This article describes a plan and implementation process for disaster recovery planning. The secret to success in our experience is to involve the local response team from the outset of the project.
The disaster recovery plan is designed to assist companies in responding quickly and effectively to a disaster in a local office and restore business as quickly as possible. In our experience, participation in the planning and implementation process is more important than the process itself and helps ensure that the local response teams understand what they need to do and that resources they need will be available.

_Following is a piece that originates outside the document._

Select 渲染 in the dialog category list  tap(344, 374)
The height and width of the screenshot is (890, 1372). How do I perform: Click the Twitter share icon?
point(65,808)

- DRP – disaster recovery plan
- BIT business impact timeline
- ERT emergency response team
- BIA business impact assessment
- Countermeasures physical or procedural measures we take in order to mitigate a threat
- PRT primary response time; how long it takes (or should take) to respond (not resolve)
- RRP recovery and restore plan; recovery from the disaster and restore to original state
DR planning is not about writing a procedure, getting people to sign up and then filing it away somewhere. In the BIT (business impact timeline) we see a continuum of actions before and after an incident. In the pre-incident phase, the teams are built, plans are written, and preparedness is maintained with training and audit. After an incident, the team responds, recovers, restores service and assesses effectiveness of the plan.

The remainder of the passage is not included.